Yesterday I went in [= to] [* s:r:prep] school .

See the CHAT Transcription Guidelines.

Annotation Scheme

Morphological Labels

CHAT error tags are compositional: each part of a tag indicates, from general to fine-grained the error and its underline process. For example, in [* m:0ed], m marks a morphosyntactic error, 0 marks a missing form, and ed marks past morpheme.

Level 1 Meaning
* m: morphosyntactic error
Level 2 Meaning
0 missing regular form
= over-regularisation
+ superfluous marking
++ double marking
base: base for irregular form
irr: irregular for base form
sub: past/perfective substitution
allo allomorphic errors
vsg: irregular verb 3SG
vun: irregular verb unmarked
Level 3 Meaning
mor target morpheme
a agreement error
i irregular target

Common level-3 morphemes include:

ed, en, 3s, ing, s, 's, er, and est.

In practice, common outputs include:

  • [* m:0ed] for missing past tense
  • [* m:=ed] for over-regularised past forms
  • [* m:03s:a] for missing 3SG agreement marking

Substitution Labels

Level 1 Meaning
* s: substitution error
Level 2 Meaning
r: related lexical substitution
r:gc: related grammatical substitution
Level 3 Meaning
POS target part of speech

Supported part-of-speech (POS) in the paper include:

pro(pronoun), det (determiner), and prep (preposition).

In practice, common outputs include:

  • [* s:r:gc:pro] for pronoun substitutions: possessive for nominative: her/his/their for she/he/they)

  • [* s:r:prep] for preposition substitutions: e.g., *he is married with (instead of to) Maria

Scope Notes

  • The current runtime follows a narrow prototype scope and does not cover the full CHAT error inventory.
  • The paper's model was developed on children's narrative data from the ENNI corpus under low-resource conditions.
  • The most realistic use case is assisted annotation and review of plausible error candidates.

Install

Python requirement: >=3.10.

pip install "talk-tag[runtime]"

Runtime extras include torch, transformers, and peft.

Runtime support

The current fixed deployment is based on a bnb-4bit Hugging Face model.

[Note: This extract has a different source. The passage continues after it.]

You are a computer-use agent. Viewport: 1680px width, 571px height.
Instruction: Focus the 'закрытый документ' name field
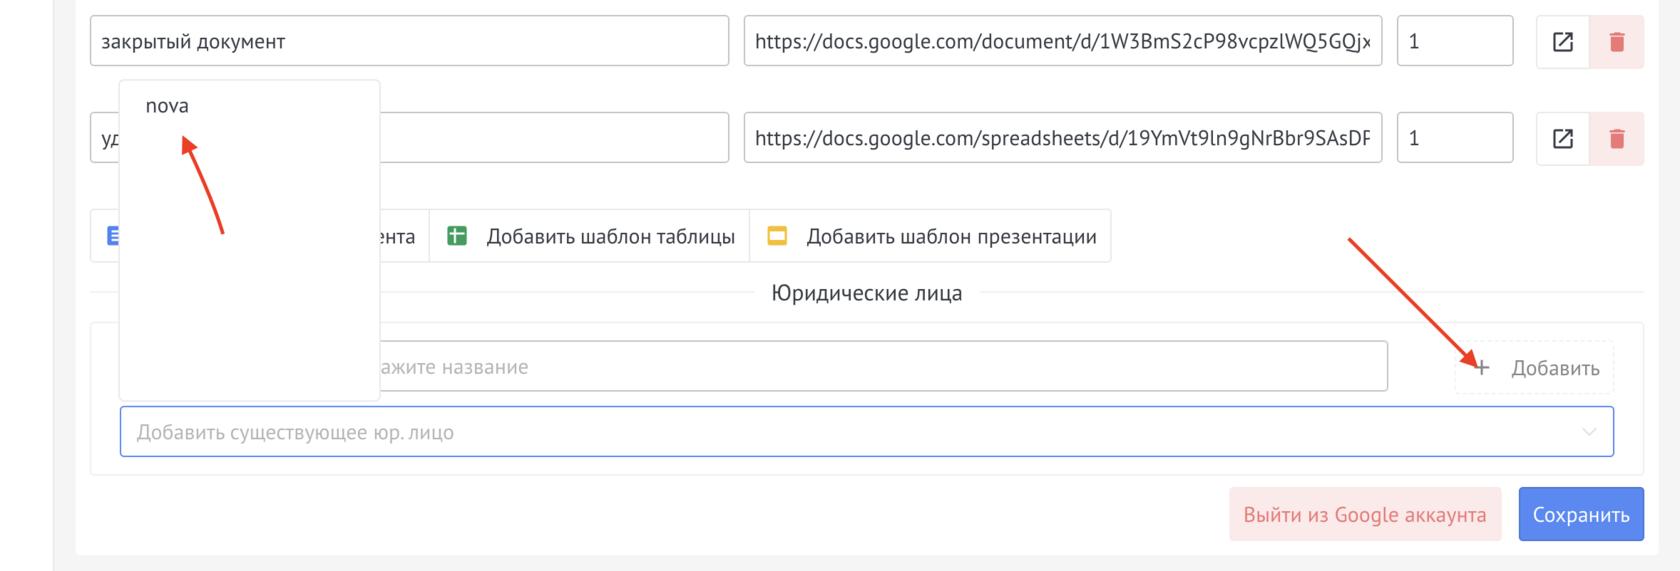pos(408,42)
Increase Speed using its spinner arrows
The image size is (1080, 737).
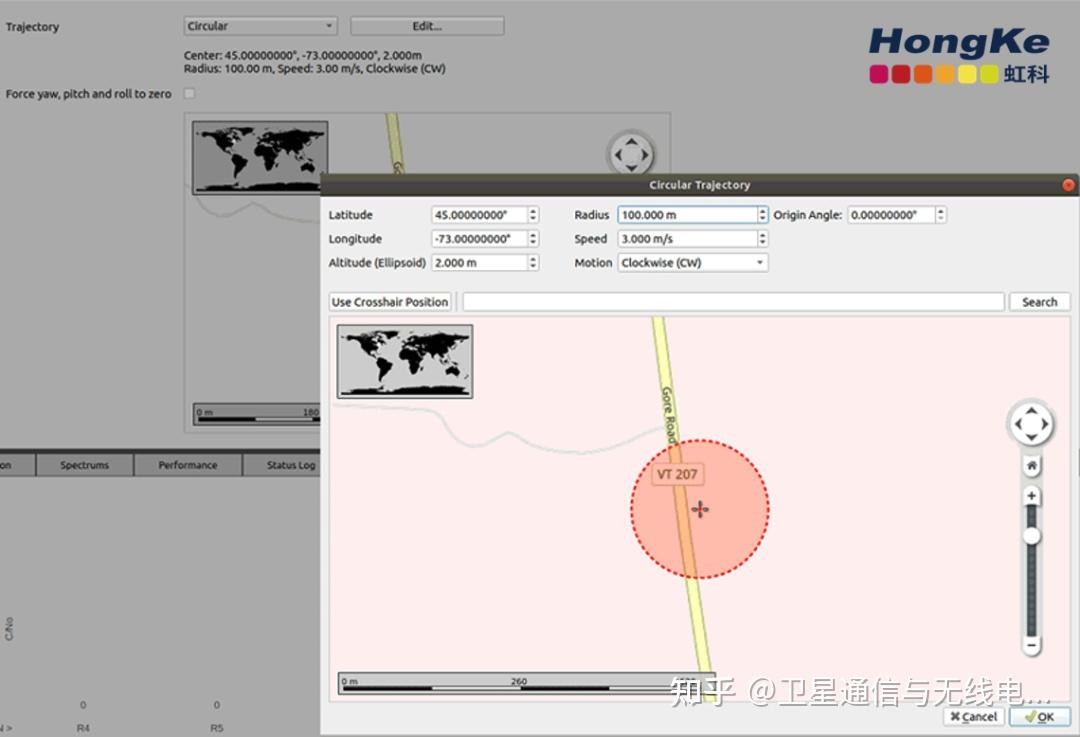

In practice, this means:

  • CUDA is the preferred accelerated runtime
  • CPU is supported as a fallback
  • Apple MPS is not supported for this deployment

First-run workflow

  1. Check environment:
talk-tag doctor
  1. Pull/warm model assets:
talk-tag model pull --device auto

On Apple Silicon, --device auto will fall back to CPU instead of MPS.

  1. Run annotation:
talk-tag annotate \
  --input-dir ./input \
  --output-dir ./output \
  --target-speaker "*CHI" \
  --device auto

Single-file .cha example:

talk-tag annotate \
  --input-path ./input/sample.cha \
  --output-dir ./output \
  --target-speaker "*CHI" \
  --device auto

Show optional real-word reconstructions in the output:

talk-tag annotate \
  --input-path ./input/sample.cha \
  --output-dir ./output \
  --target-speaker "*CHI" \
  --show-target \
  --device auto

--show-target only affects optional real-word reconstructions such as [= goes]. Non-word reconstructions such as [: went], which are needed for analysis, are preserved either way.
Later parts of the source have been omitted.